2.) when you’re paying money for a strategy guide it should explain what the extra difficulty levels DO in the first place so as to at least warn the player in advance,

Which were both issues the prior guide suffered from. On the plus side, at least the different specialty difficulties obviously do not stack with one another, and the regular difficulties don’t have any Achievements/Trophies associated to them, so that’s somewhat less of a hassle, though the fact that this is a change made by the developers rather than the guide writers doesn’t help out here, of course.

Will this guide help you get all the Achievements/Trophies?

More so than the last guide did, and certainly enough to be helpful, but not fully. There’s a comprehensive list of all Achievements/Trophies at the end of the guide, including chapters where these can be earned when applicable, and some of the more awkward Achievements/Trophies are spelled out at the end of the guide to give you some assistance in figuring how how to get them. In sections where you need to perform specific tasks, such as during the drill section of Chapter Ten or the Feeder sequence in Chapter Nine, the guide is also nice enough to pop in comments indicating how you can get the awards associated with these sequences, so you can follow the guide and have an idea of what to do. It also offers a basic breakdown of many Achievements, such as “Electric Lawnmower” and “Axes High”, that might not be easy to understand at first. It also gives some useful tips on the more obvious awards to make them easier to earn for those who want to avoid wasting time. On the other hand, some of the awards will simply be easier with some kind of video guide or step-by-step walkthrough that the guide doesn’t have the option to provide (for obvious reasons), and, again, there’s nothing here to help you with the specialty difficulty levels at all. What’s here is generally better than it was in the last guide, to be certain, and you’ll find it to be helpful if you want to do everything you can in the game, but you’ll still want to seek outside help for a couple things. Given the limitations of the print medium it’s about as good as can possibly be expected, save for the lack of difficulty level assistance, so there’s that.

Does the guide give you any useful information you might not know you needed?

Yes, actually; the guide gives you a full breakdown of what chip sets, suits and game modes you can unlock and what actions you’ll have to perform to do so, which is basically the exact sort of thing one would expect to pay money for a strategy guide to get. As such, you’re given a full explanation of why you’d want to collect everything, outside of “because Achievements/Trophies” in case you want actual in-game benefit for this.
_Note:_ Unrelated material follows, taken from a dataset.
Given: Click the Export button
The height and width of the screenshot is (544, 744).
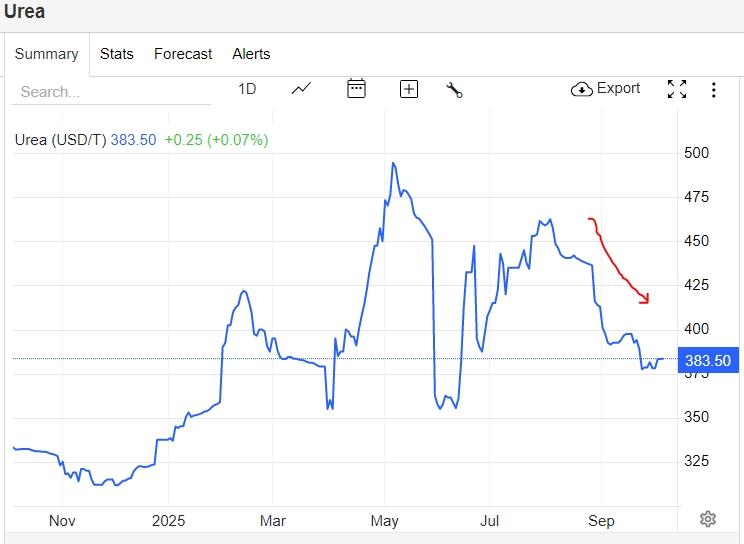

Sadly, it doesn’t explain what some of the unlockables do (IE it doesn’t tell you that the “Devil Horns” are the Foam Finger, or that “Retro Mode” is just a visual filter), but knowing that you unlock something at least is nice. The guide also points out that you unlock extra stuff for having a Dead Space 2 and Mass Effect 3 save file, and outlines the different suits and default blueprints that are available to the player (either as DLC or in-game). Beyond that, it also gives you some mildly useful pointers on how to accomplish various things via Isaac’s Notes throughout the guide, which give a general indication of how useful certain weapons are, how to accomplish certain things, and how to survive in a general sense. They’re not MANDATORY by any means, but they work out fine.

What are the extras?

The Limited Edition is, once again, hard bound, so if that sort of thing matters to you, go nuts. It comes with a Peng lithograph, which is basically just a drawn picture of a girl in a bikini top done in a quasi-World War II art style, which is cute. There are also some additional chapters at the end of the book that contain various pieces of concept art, Peng pictures, and art from the Dead Space: Liberation Graphic Novel. Additionally, there’s a chapter devoted to “Team Favorite” weapons that appear in the Bench if you’re curious as to the specific attachments that go into making these weapons that appear in the list, as well as a section on the lore surrounding the locations in Dead Space 3. Finally, there’s a timeline of Dead Space releases, albeit in a weird, broken order that is neither chronological nor release date order (IE it puts Dead Space 2: Severed before Dead Space 2, which is probably correct timeline-wise, but it ALSO puts Dead Space: Martyr after Dead Space which is correct release-wise).

Is it worth it?

That depends entirely on whether or not you love the extended Dead Space universe. As a strategy guide, it’s fine, but you’d get the same content out of the normal guide for half the price. As a collector’s piece, however, well, it’s not going to be worth anything as a collector’s item, and unless you care about owning the concept art and writer/artist/creator interviews, you’re not likely to care much about the extra content as a result of that. Even if you are a fan, there are like fifteen pages of interviews relative to the forty or so pages of artwork and concept pieces, so even then, it’s all pretty (or ugly, depending) pictures with a few snippets of information here and there, so unless you’re REALLY a huge fan of the franchise, you might well not take anything away from the Limited Edition guide.

Final thoughts:

The guide itself certainly is, if you’re looking to unlock and collect everything in the game and want to know what unlocks what components; the guide is quite thorough and points out the vast majority of what needs to be done when in a well organized, well designed fashion. It would have been more intuitive to have the co-op side-missions included in the chapters they occur in instead of as a separate chapter towards the end of the guide, and it would have been more useful as a guide had there been a breakdown of what the extra difficulty modes do and how to survive them, but these are minor complaints. Overall, between the pop-in Achievement/Trophy notes, the well designed maps, and the breakdown and hints on how to accomplish the majority of the tasks in the game, the Dead Space 3 strategy guide is definitely worth it.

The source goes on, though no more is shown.